And 270 floors for 1500m seems way more inaccurate. There must be something possible to improove this.
I got that fitbit requires to walk 10 feet in height in one go to register 1 floor, but does it then also take half floors or so. So if I walk 3x 9 ft it wonät count anz floor, but if i walk 16ft and then 14ft will it count 3 floors, 1.6 + 1.4.

On the activity details on the fitbit webpage I obtain a very good height profile. Is this obtained over the trackers air pressure sensor, or over the the GPS data mapped onto the height profile of the map. A fitbit is for tracking humans and not birds, ans humans are somehow ground bound. I see nothing wrong with using GPS data mapped onto map material to determine the current height.

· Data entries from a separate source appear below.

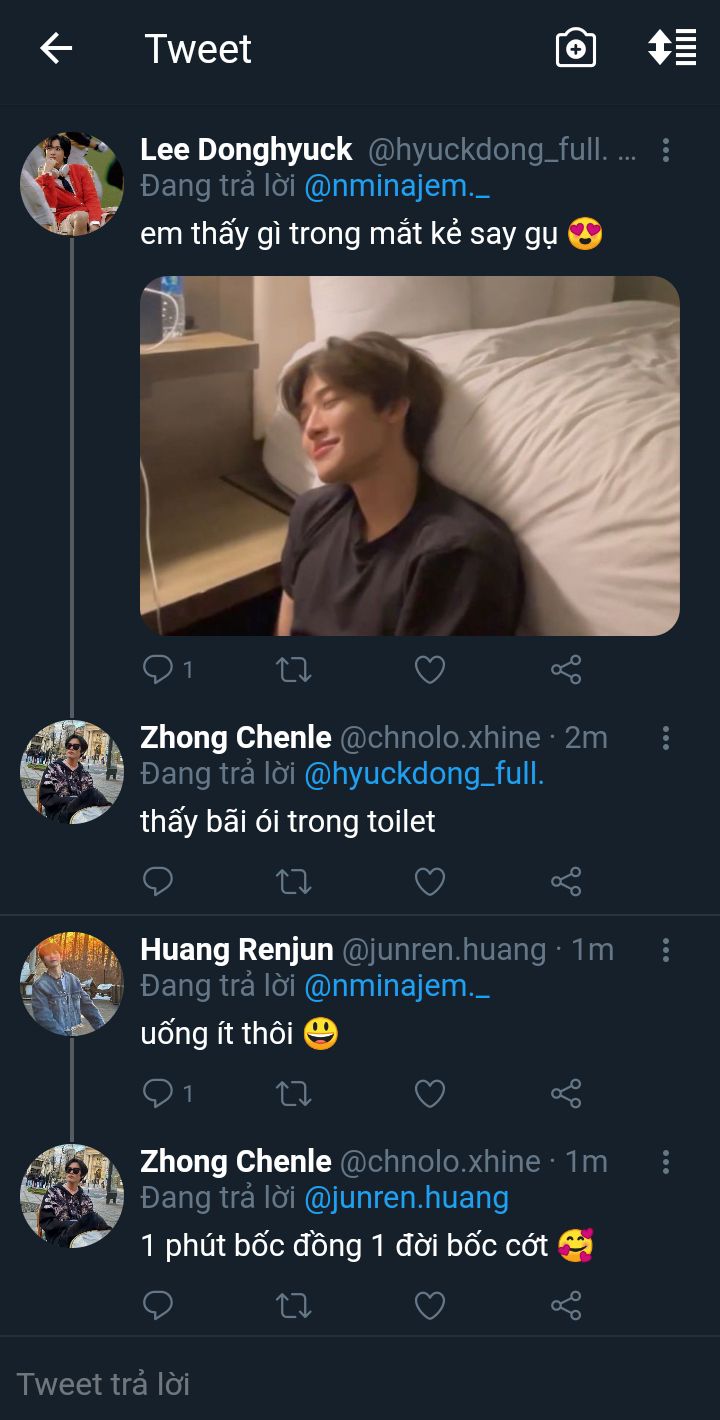This screenshot has height=1420, width=720.
Task: Open the camera capture icon in header
Action: coord(576,48)
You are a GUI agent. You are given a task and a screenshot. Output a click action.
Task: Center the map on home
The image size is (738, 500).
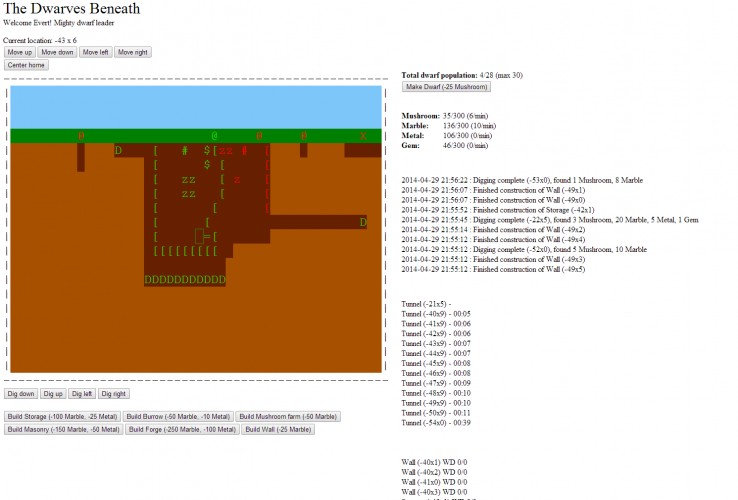pos(26,65)
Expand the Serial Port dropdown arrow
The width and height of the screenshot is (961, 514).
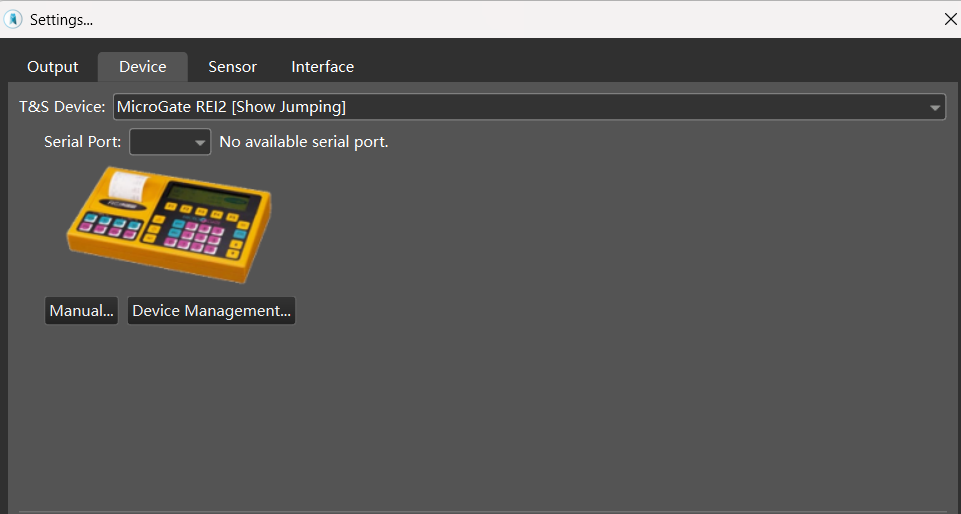pyautogui.click(x=200, y=143)
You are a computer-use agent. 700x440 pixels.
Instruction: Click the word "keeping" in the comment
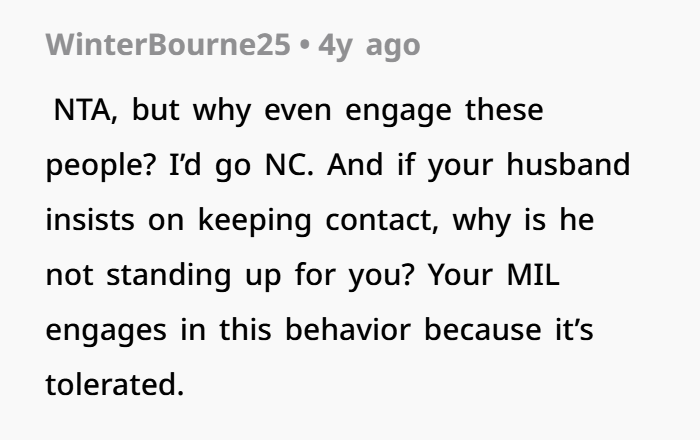252,221
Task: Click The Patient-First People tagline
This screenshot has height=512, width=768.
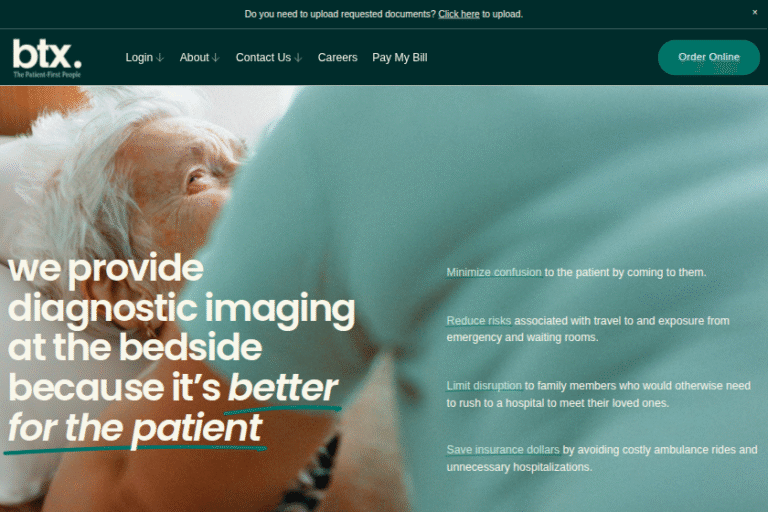Action: tap(47, 74)
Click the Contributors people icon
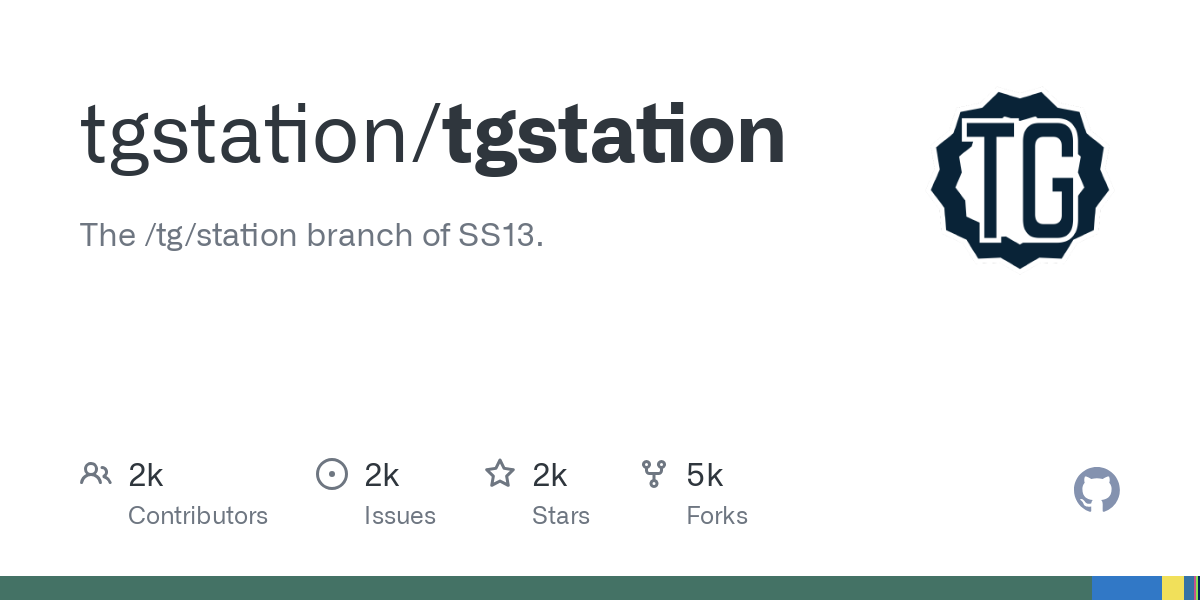This screenshot has height=600, width=1200. point(96,474)
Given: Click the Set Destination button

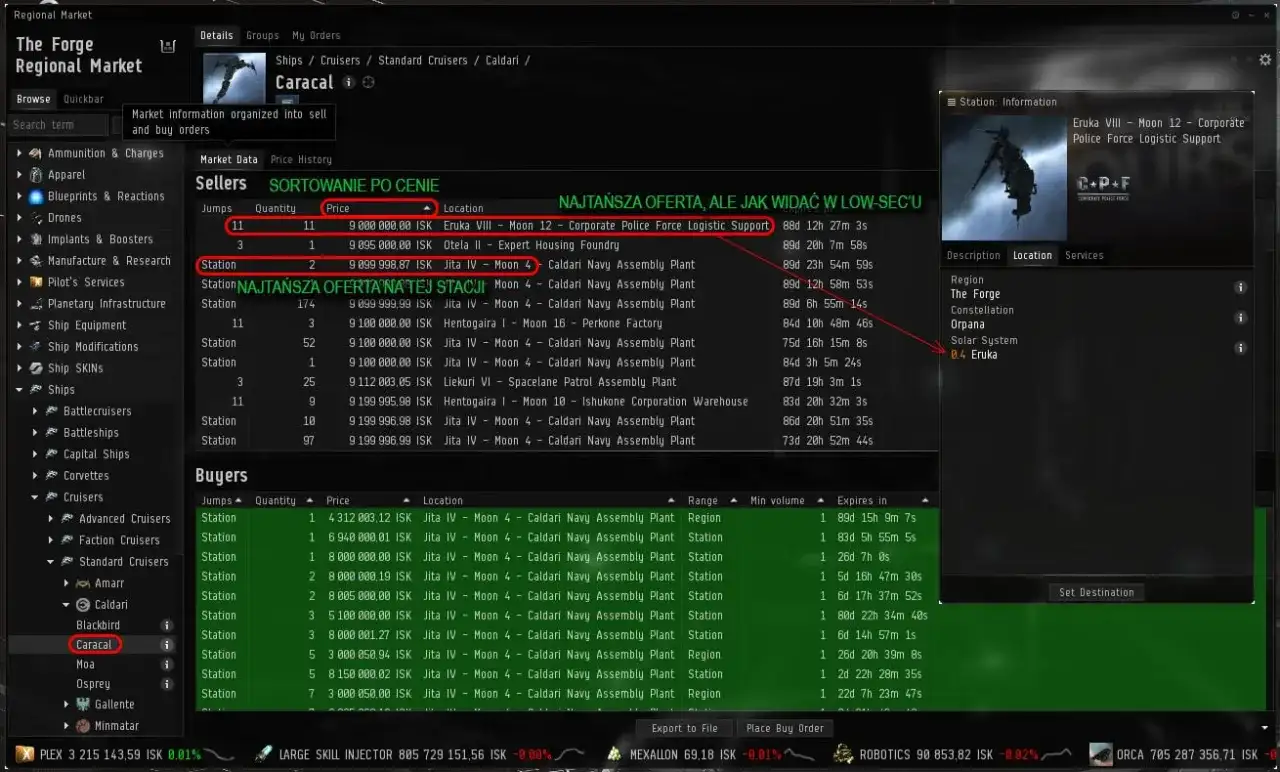Looking at the screenshot, I should click(x=1096, y=591).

If this can not be done then it should be possible to manually log floors. I mainly upgraded from my Alta HR to the Versa for the floor count because i'm hiking in the mountains a lot, but like this it doesn't seem very useful.

How is the Versa dealing with weather changes? I read it can also mess up the floor counts.
I know GPS has it limitations. But if I have the possibilty to use multiple sensors (barometer+GPS) then the data should be combined to obtain the best results and not one just completely ignored. Obviously I don't use GPS indoors for floors and distance but I take my GPS for running and hiking or cycling. I can link the Versa to my phones GPS, and as said before it corrects the distance, it should also correct the floors.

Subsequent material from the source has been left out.